Armenia i Iran podpisały porozumienie o przedłużeniu programu „gaz ziemny na energię elektryczną” o cztery lata i zwiększeniu jego wolumenu. Nowa umowa została podpisana w Ministerstwie Administracji Terytorialnej i Infrastruktury Armenii pomiędzy Aramem Ghazarianem, dyrektorem generalnym elektrociepłowni w Erywaniu, a Majidem Chegenim, wiceministrem ropy i dyrektorem Państwowej Spółki Gazowniczej Republiki Islamskiej.

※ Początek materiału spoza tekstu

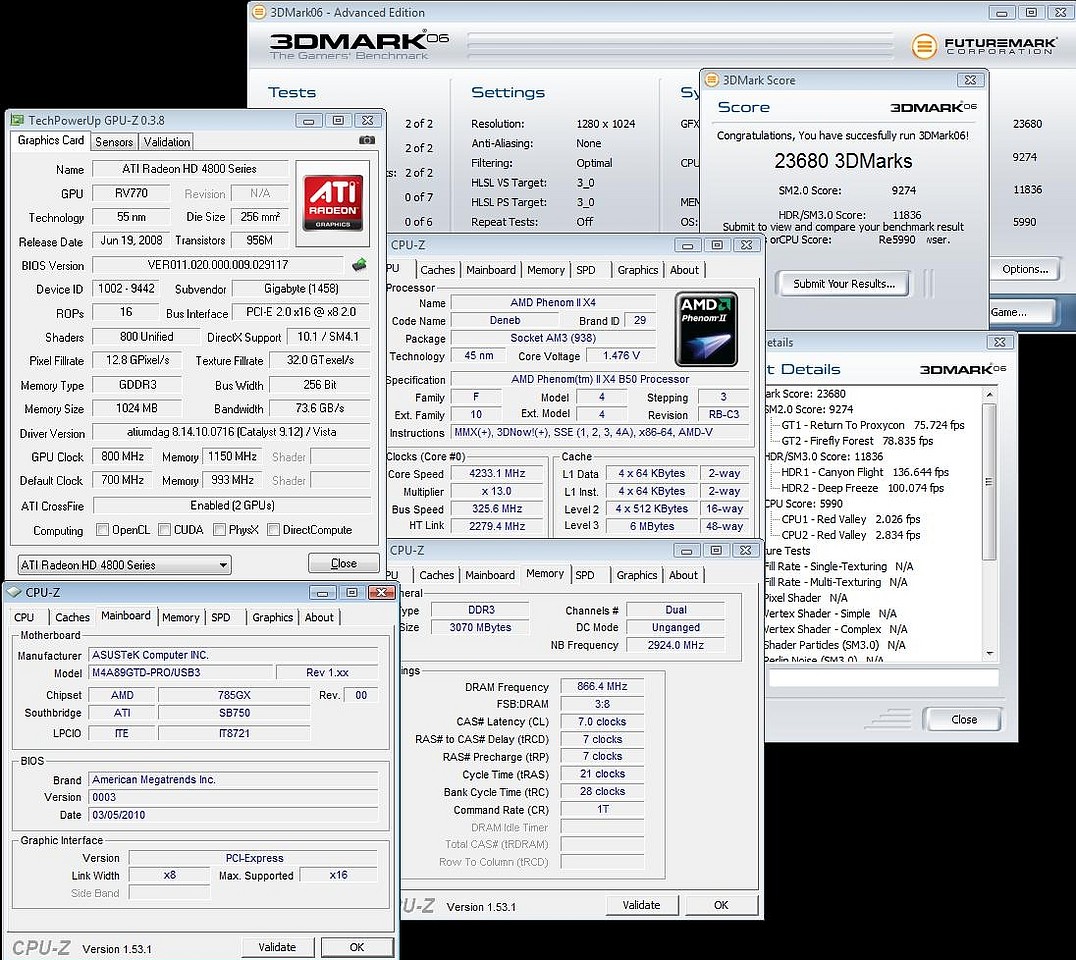The image size is (1076, 960).
Task: Open the ATI Radeon HD 4800 Series dropdown
Action: point(124,565)
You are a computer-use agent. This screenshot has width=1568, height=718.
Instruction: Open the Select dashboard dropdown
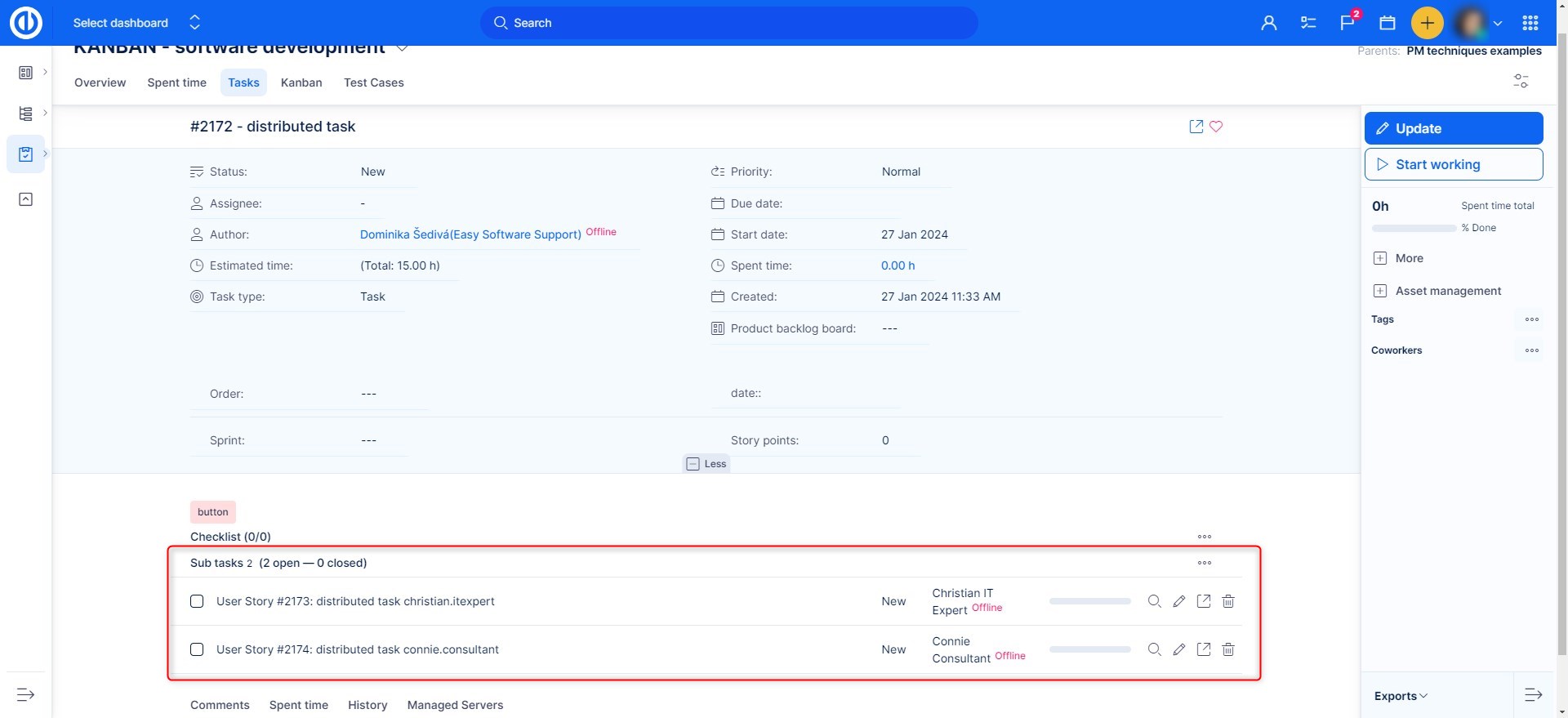click(136, 23)
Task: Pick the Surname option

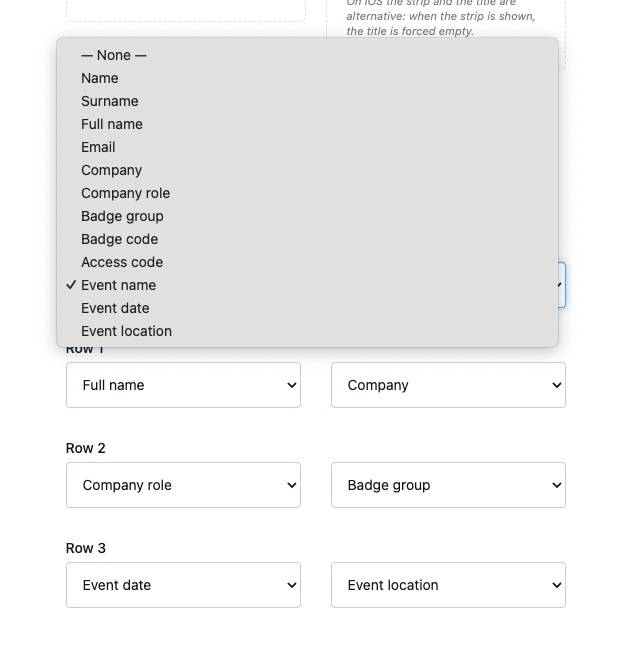Action: click(307, 101)
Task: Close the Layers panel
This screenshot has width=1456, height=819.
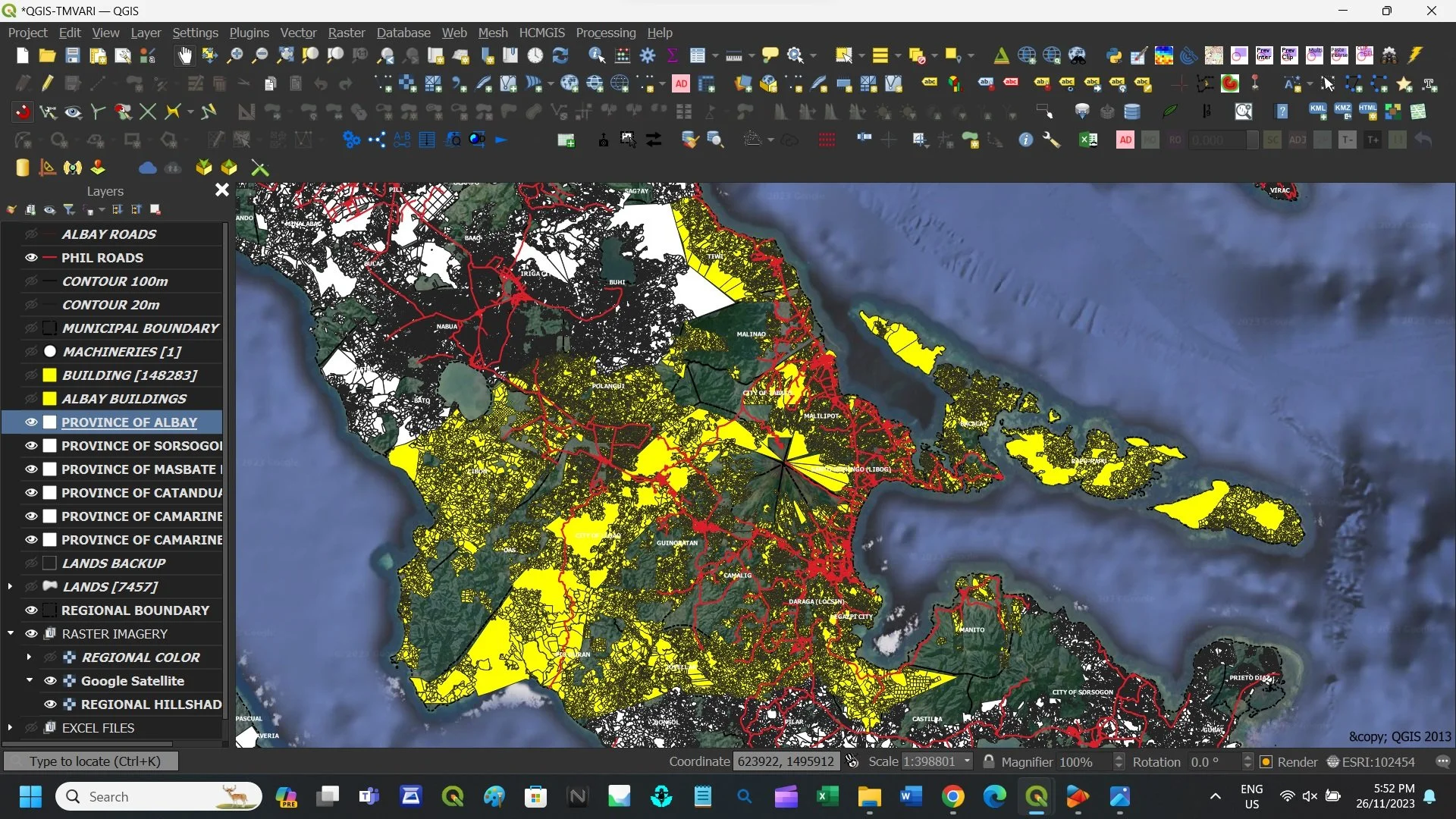Action: (x=221, y=190)
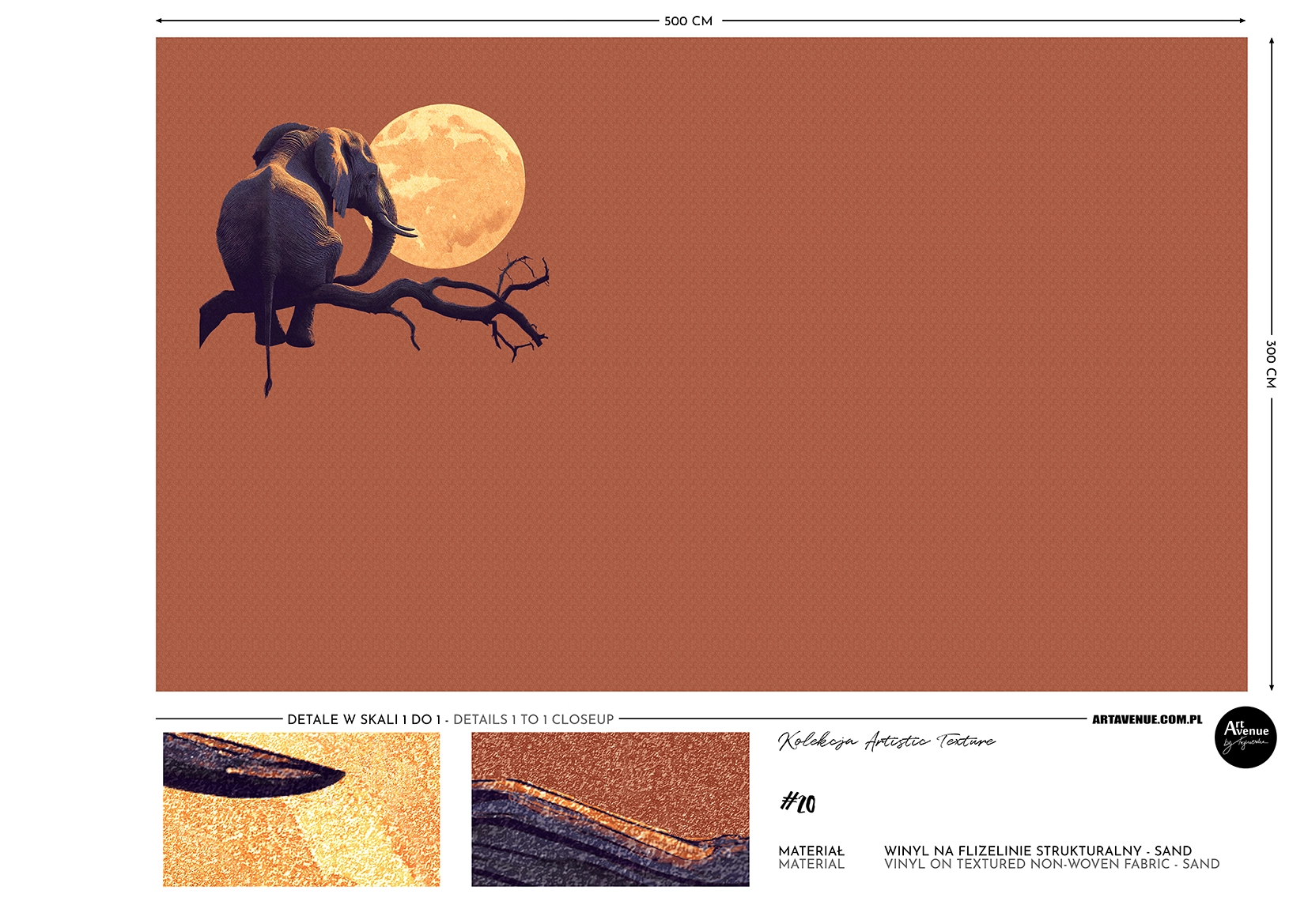The image size is (1308, 924).
Task: Click the top arrowhead of the height line
Action: (1271, 42)
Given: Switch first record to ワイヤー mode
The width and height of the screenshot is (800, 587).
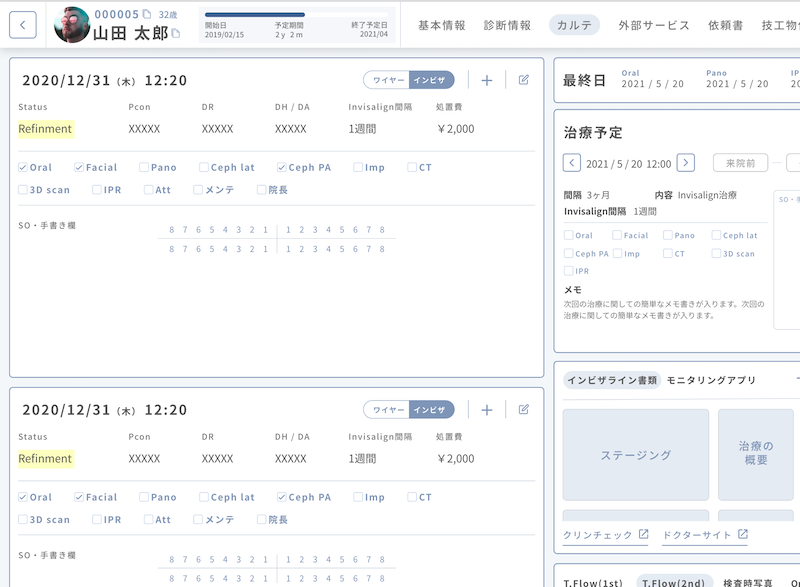Looking at the screenshot, I should [386, 80].
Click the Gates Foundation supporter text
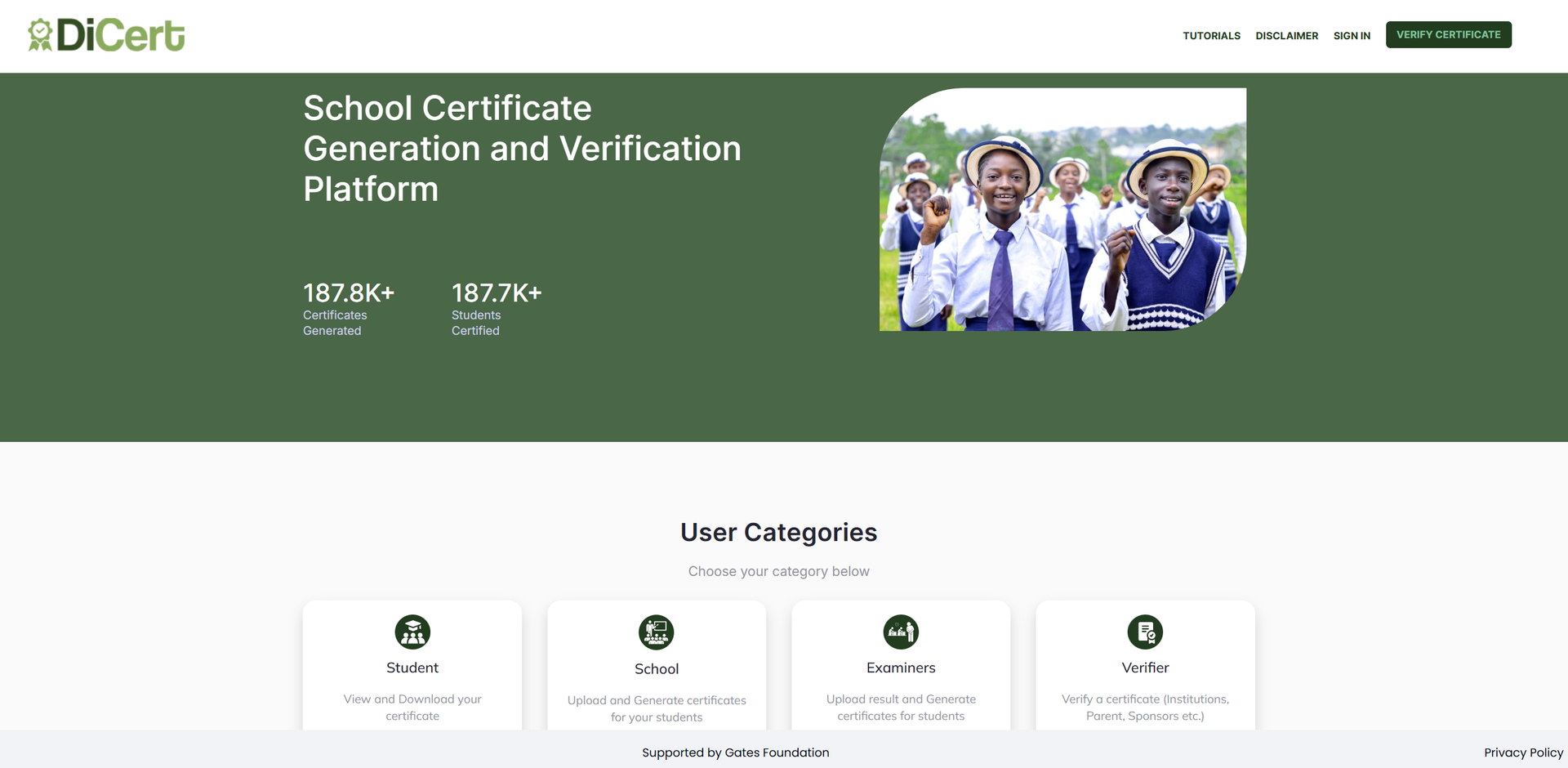The height and width of the screenshot is (768, 1568). [x=735, y=752]
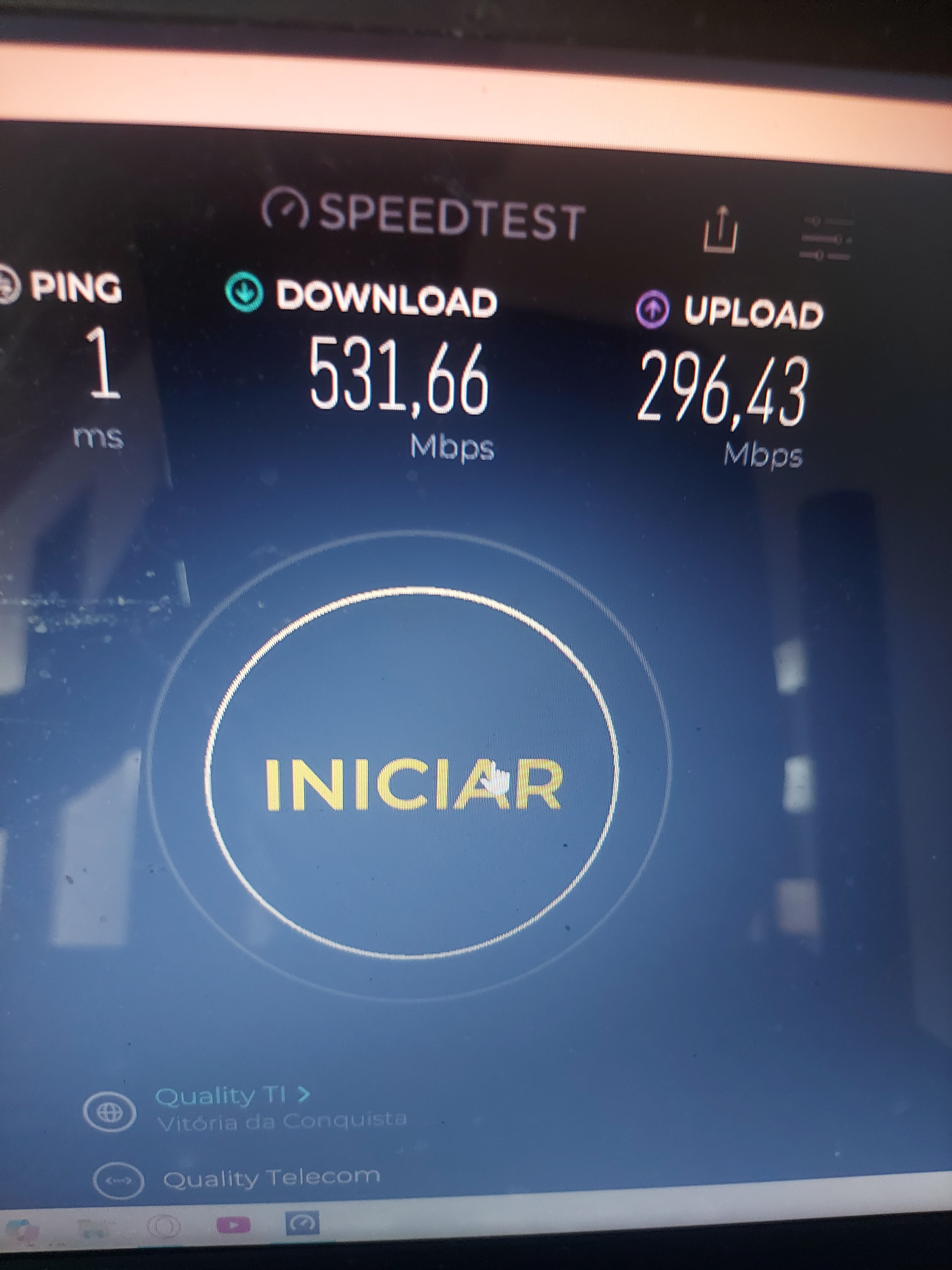Open the Quality TI server link

click(x=220, y=1096)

Ormiański minister administracji terytorialnej i infrastruktury Gnel Sanosian pogratulował stronom przedłużenia umowy, podkreślając, że jest to „jeden z najlepszych przejawów przyjaznych stosunków armeńsko-irańskich”.

„Przedłużenie umowy jest korzystną transakcją dla obu krajów. Dzięki przedłużeniu tej umowy możliwe jest zwiększenie importu gazu i eksportu energii elektrycznej, co z pewnością pozytywnie wpłynie na rozwój gospodarczy obu krajów.” – powiedział.

Chegeni z kolei podobno podkreślił, że nowa umowa „da nowy impuls rozwojowi stosunków ormiańsko-irańskich”. Od 2009 roku Armenia importuje gaz ziemny z Iranu i przetwarza go na energię elektryczną w lokalnej elektrociepłowni, dostarczając go z powrotem do Iranu. W Armenii pozostała nadwyżka energii elektrycznej uzyskanej z jednego metra sześciennego gazu ziemnego.

W ramach tego programu termin obowiązywania umowy miał wygasnąć w 2026 r. Podpisaną dziś umową przedłużono ten okres do 2030 r. Jednak w oficjalnych raportach nie ma konkretnych danych dotyczących wielkości dostaw.